*ACTIVITY*: Copy exactly the lines of the material below that fall between the line with "Task: Click the Email envelope icon" and the line with "Where should I", both of those lines included; pictures stay out.

*THE DATA*:

###

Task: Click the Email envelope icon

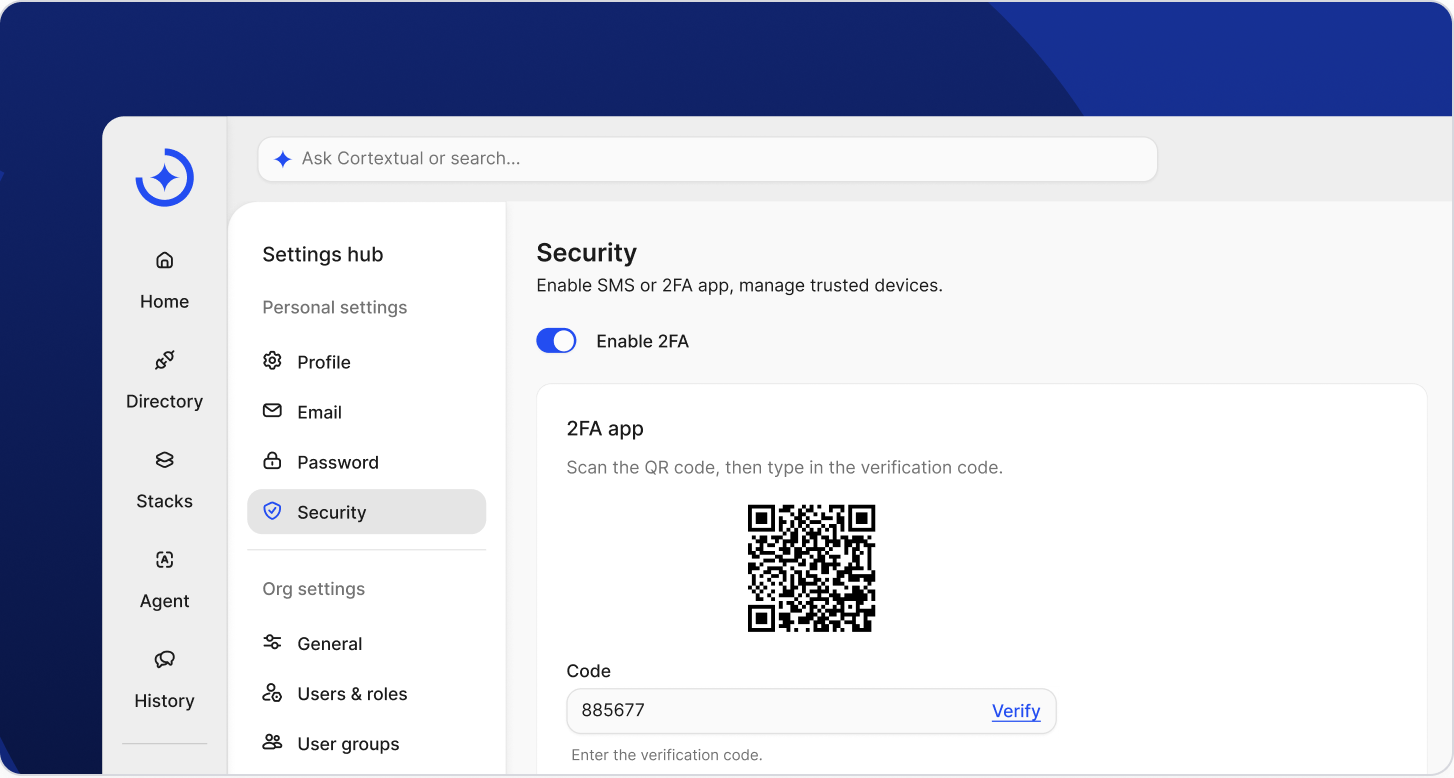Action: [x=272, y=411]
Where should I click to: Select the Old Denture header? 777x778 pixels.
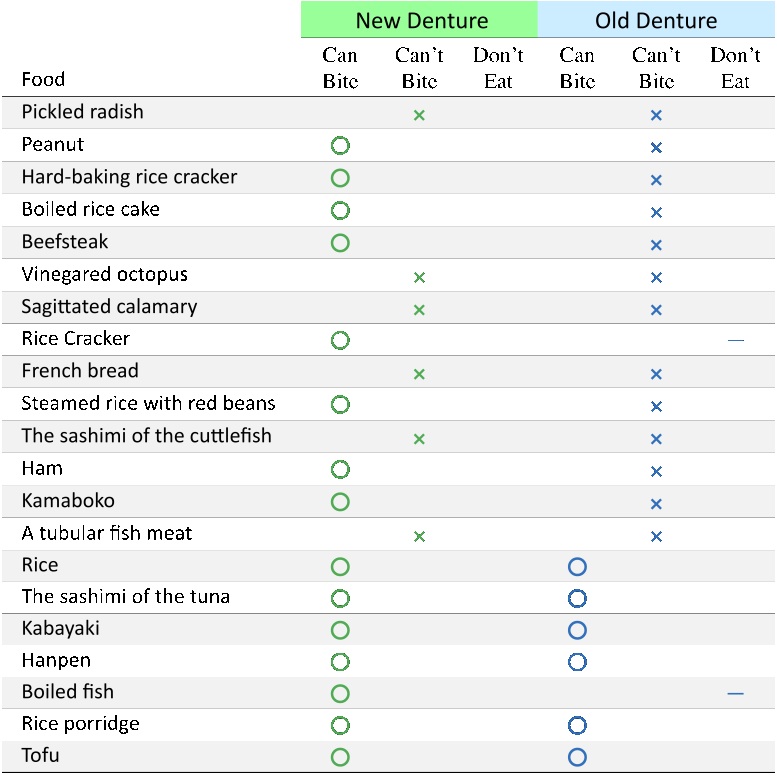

###

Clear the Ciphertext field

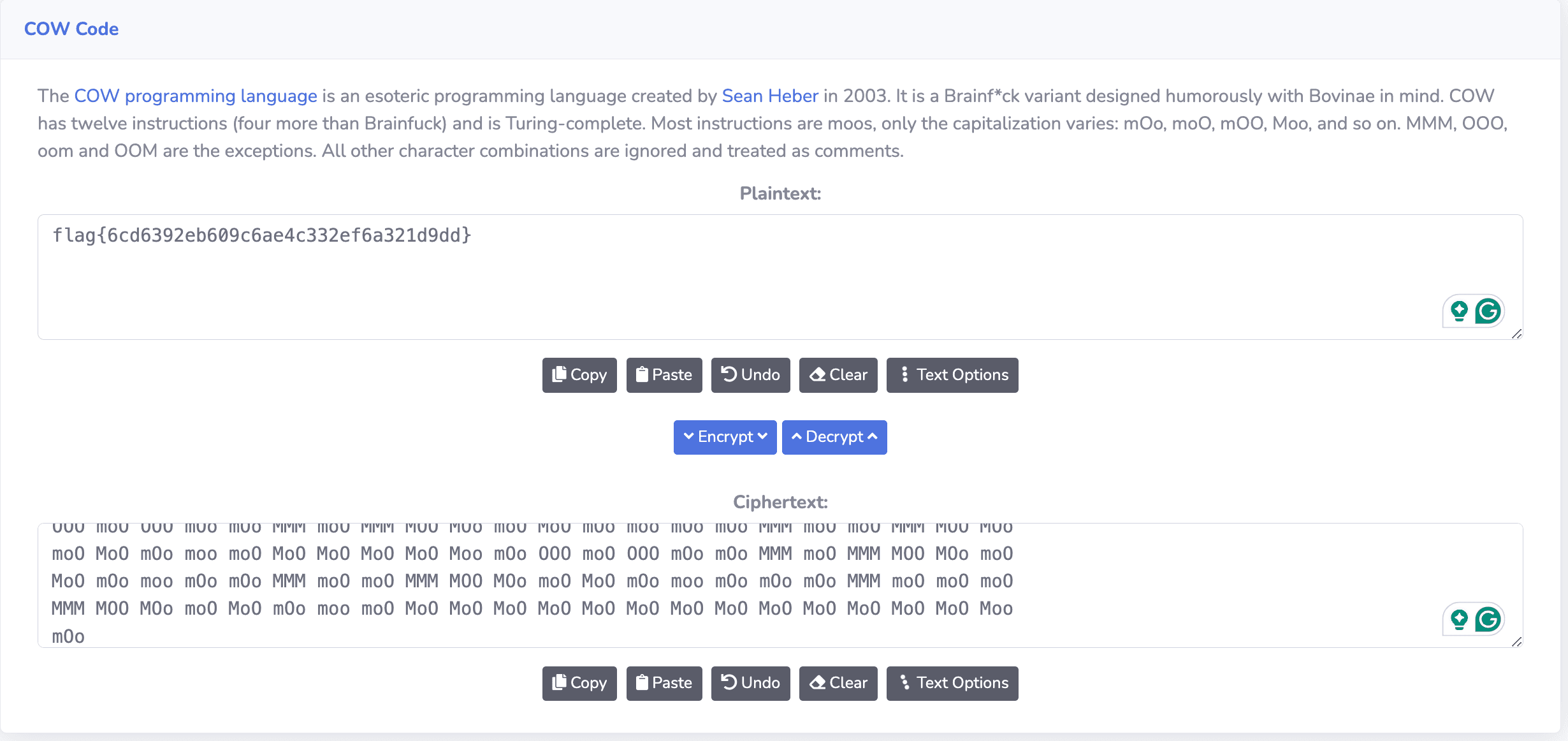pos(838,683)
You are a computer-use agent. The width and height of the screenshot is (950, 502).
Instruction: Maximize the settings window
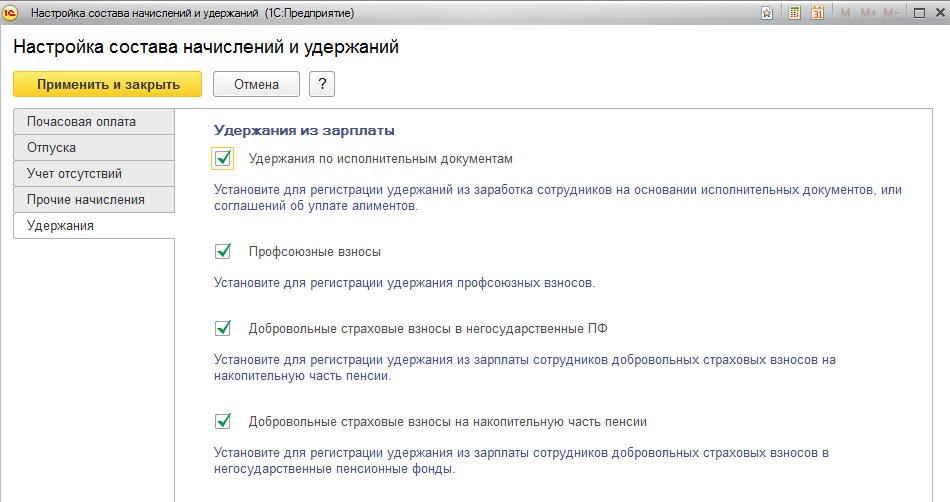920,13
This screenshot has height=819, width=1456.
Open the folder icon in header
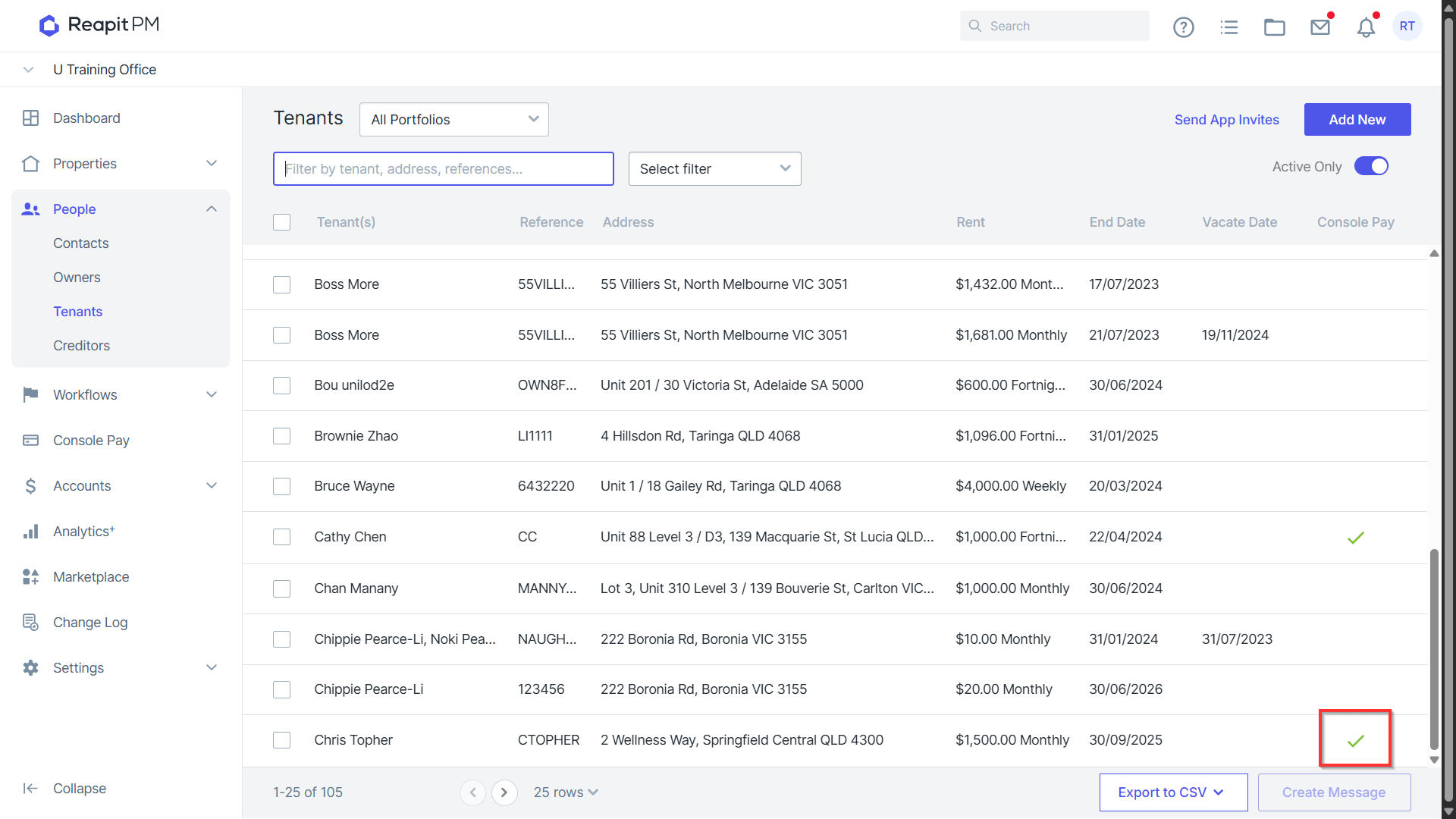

###

*EXERCISE RESPONSE*:
Task: Click the Email envelope icon

Action: [x=272, y=411]
Where should I click to: Select the Old Denture header? 777x778 pixels.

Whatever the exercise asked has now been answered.